#### Work item:
In the IVF and endometriosis thread, rewrite the passage from "Like you i was" up to and including "we start tx.", putting "endometriosis" wherever "endo" appears.

---------- Text

# IVF and Endometriosis



## CandaceCrystal (Feb 17, 2009)

Hi All,

I'm new to the site... Was looking for support from people who might be going through the same things as I am... as my friends and family have no idea. I have suffered with Endometriosis for the last 8 years. I was told by 7 doctors that the symtoms and the pain were all in my head. They finally caught it 3 years ago. It was discovered from an ultrasound, and taken out by a major surgery a year later, and i was told it was stage IV. I have incredible scarring, and inflamation. My husband and I have been TTC for the last 3 years. No luck. I thought the surgery would help, it hasn't. We tried 3 rounds of Clomid, but again, no luck. We were sent to a fertility specialist who told us that IUI's would do nothing for us. Because of the inflamation, my body is a hostile environment for sperm and egg to meet. So we're doing IVF. I was hoping to hear good results about IVF. There are no male factors in our infertility, and as far as we've been told, there are no other problems with me either. I ovulate fine.... everything is working the way that it should. Is there anyone out there who has been through what I'm going through?


----------



## kooks1 (Aug 24, 2006)

hi CandaceCrystal 

just wanted to wish you luck with your ivf. i too suffered for many years with endo and we ttc for 6 years in total - i had a lap and no joy and also clomid. i then did 2 rounds of ivf and the second was sucessful! (we were lucky they clinic told us 3 goes is 'average' so we banked on at least 3). I also did acupuncture - the practitioner also talked about endo causing a 'hostile' environment and said that thge accupuncture could help (i dont know if it did - but i got my BFP so something worked   ) Also as endo can clear up in pregnancy and slowly start to come back we started ttc as soon as we could and i have been pregnant (naturally) twice since!! (sadly had an early mc and now i am almost 12 weeks) so hopefully, like lots of endo sufferers once you get pregnant with ivf you might be able to concieve naturally next time   

good luck with your tx and try to stay positive - you WILL be a mummy!!


----------



## sweets x (Jul 28, 2008)

Hi candance

Sorry you have endo. I have endo too and it is a horrible disease.

Like you i was fobbed off for years and told i have IBS which i took medication for for 5 yyears. Then when i was told i might have endo, but if i did nothing ould be done bout it anyway so i struggled on for another 2 years. Finally got diagnosed in 2006.

We are going to be having ICSI as we also have male factor issues.

Are you clear of endo at the moment.

I was having my pre-treatment scan in october last year when they found i had a large vyst, and hydro. At my lap in jan they found more endo that couldn't be removed.
Am currently on zoladex to try and get rid of the endo before we start tx.

Any questions that you have i will try and help hun


Kooks1- realy sorry for your m/c hun but happy you are currently pregnant   
take care nicola x x


----------



## Caz (Jul 21, 2002)

Candace-Crystal, welcome to Fertility Friends. 

Endo is horrible  such a rotten illness to go through. 
You will find plenty of people on FF who have endo, sometiems very severely, and who have gone through IVF successfully or who are going through it now.

--------------------
---------- Study material

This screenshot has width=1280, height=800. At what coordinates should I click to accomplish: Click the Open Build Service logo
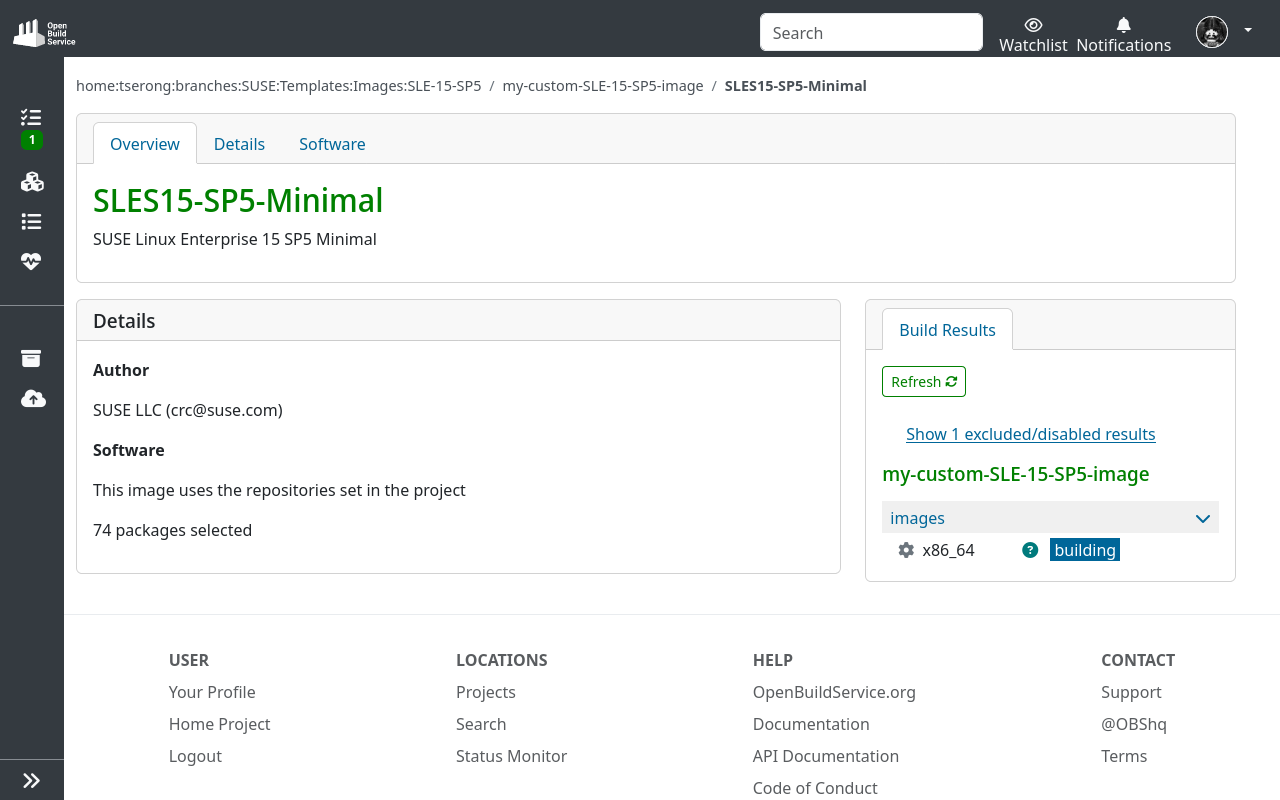pyautogui.click(x=42, y=31)
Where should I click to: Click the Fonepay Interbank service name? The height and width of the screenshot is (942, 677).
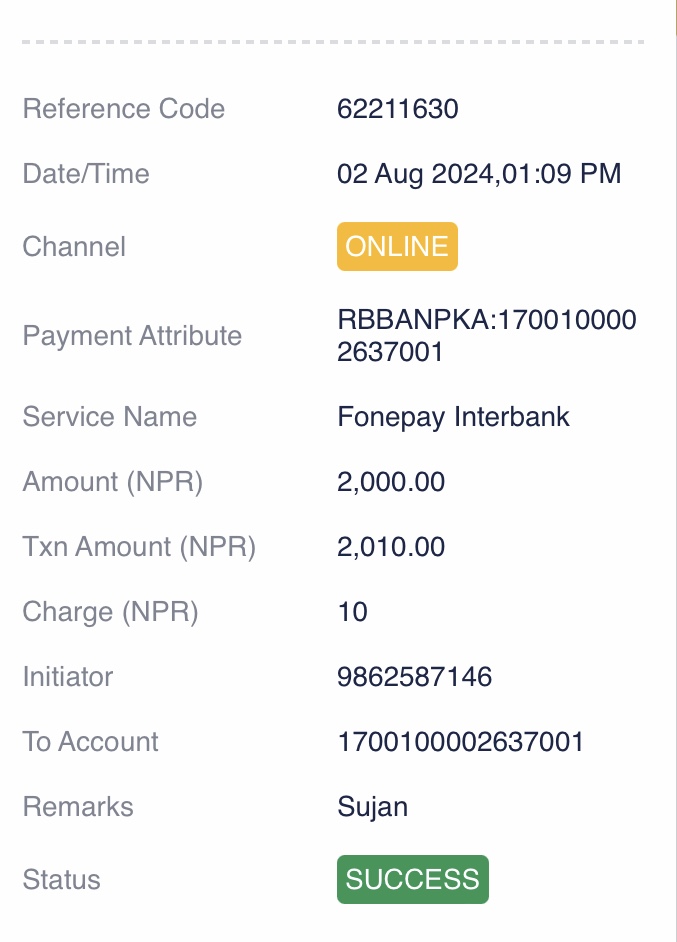(454, 417)
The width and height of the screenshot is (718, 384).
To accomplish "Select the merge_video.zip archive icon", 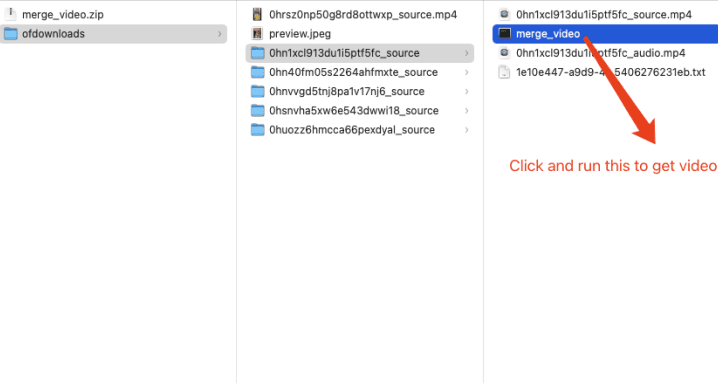I will [x=10, y=14].
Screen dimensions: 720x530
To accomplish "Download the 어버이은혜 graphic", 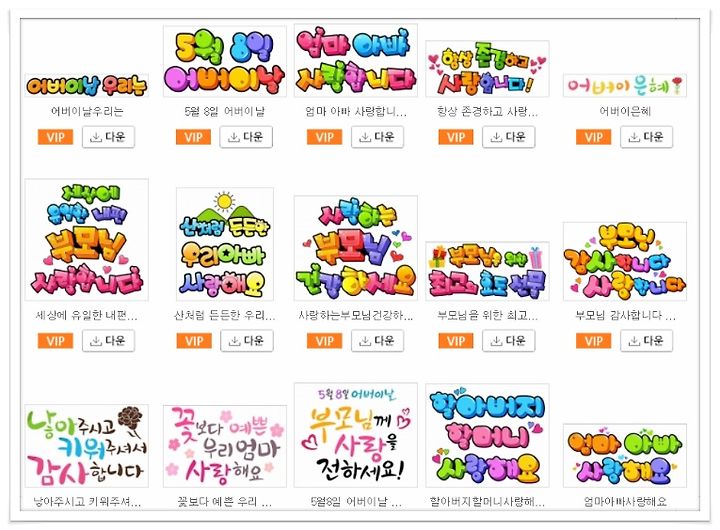I will coord(647,137).
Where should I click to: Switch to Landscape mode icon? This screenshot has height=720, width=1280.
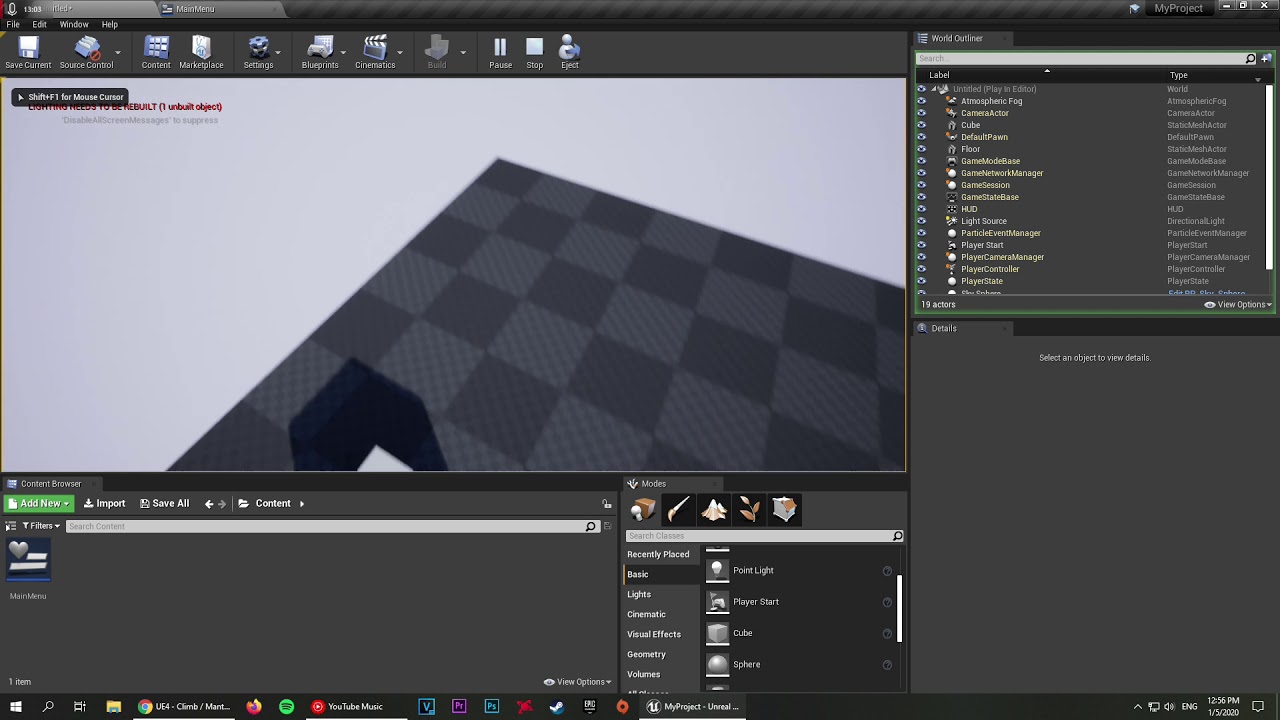click(714, 510)
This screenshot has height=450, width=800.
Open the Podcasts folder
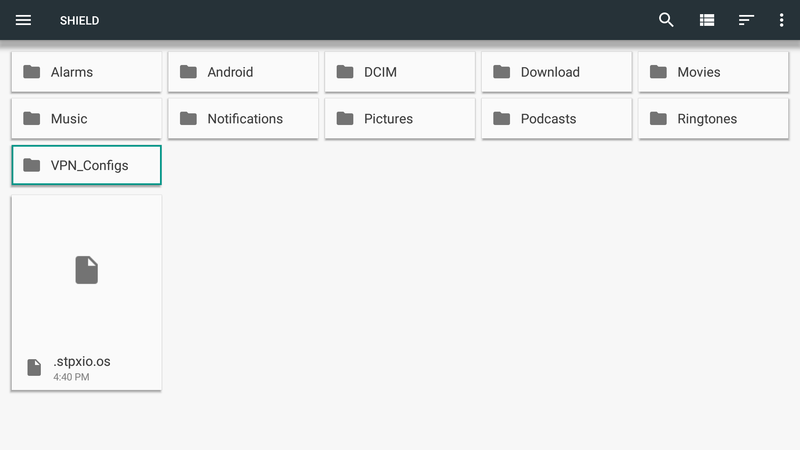pos(556,119)
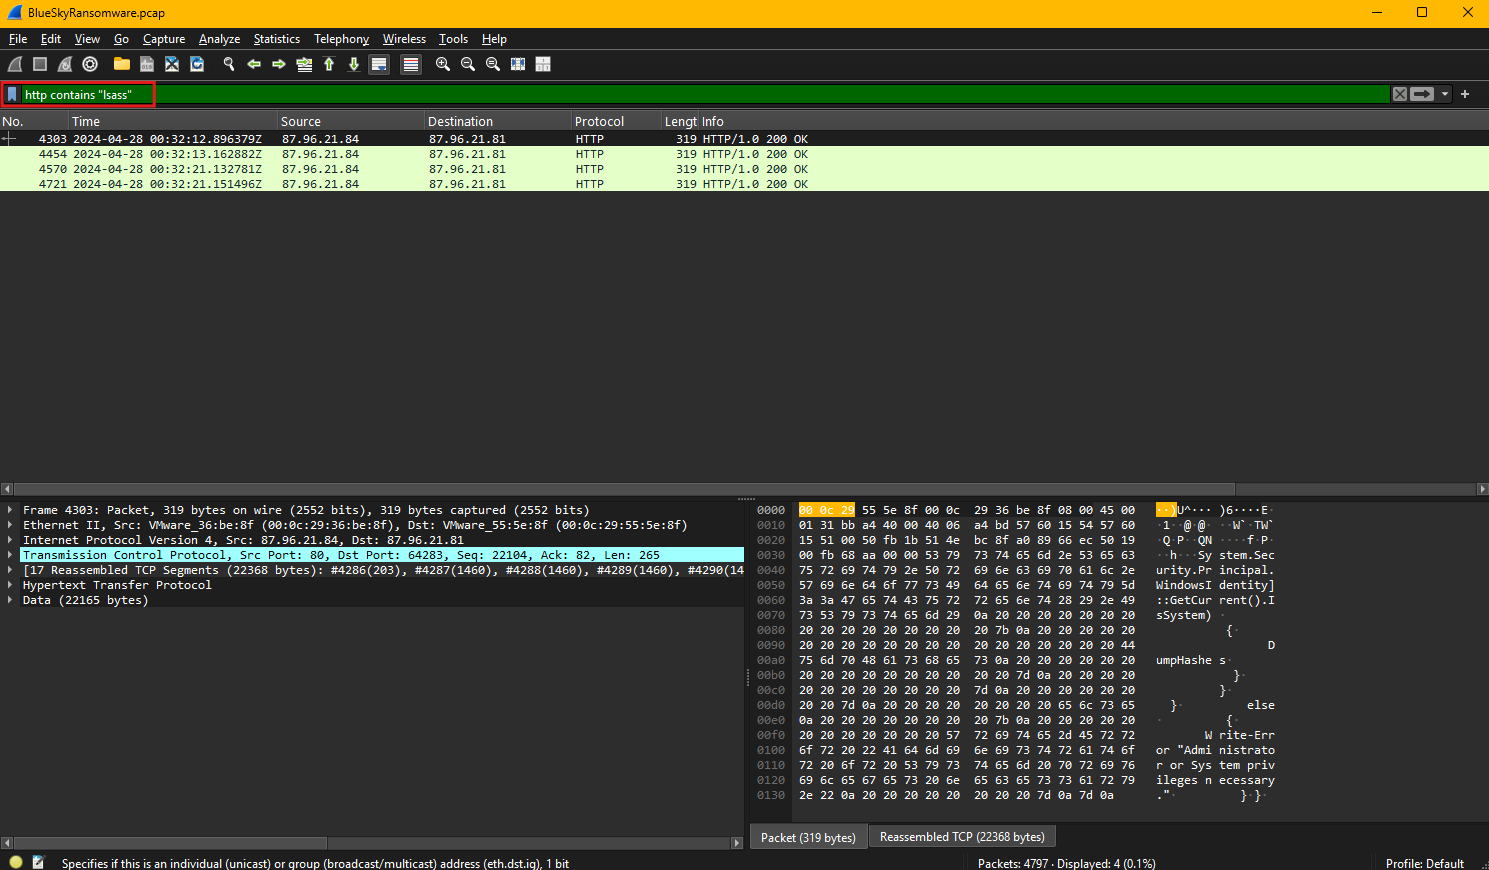1489x870 pixels.
Task: Clear the display filter with X button
Action: tap(1400, 94)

--------------------

#### Task answer:
Like you i was fobbed off for years and told i have IBS which i took medication for for 5 yyears. Then when i was told i might have endometriosis, but if i did nothing ould be done bout it anyway so i struggled on for another 2 years. Finally got diagnosed in 2006.

We are going to be having ICSI as we also have male factor issues.

Are you clear of endometriosis at the moment.

I was having my pre-treatment scan in october last year when they found i had a large vyst, and hydro. At my lap in jan they found more endometriosis that couldn't be removed.
Am currently on zoladex to try and get rid of the endometriosis before we start tx.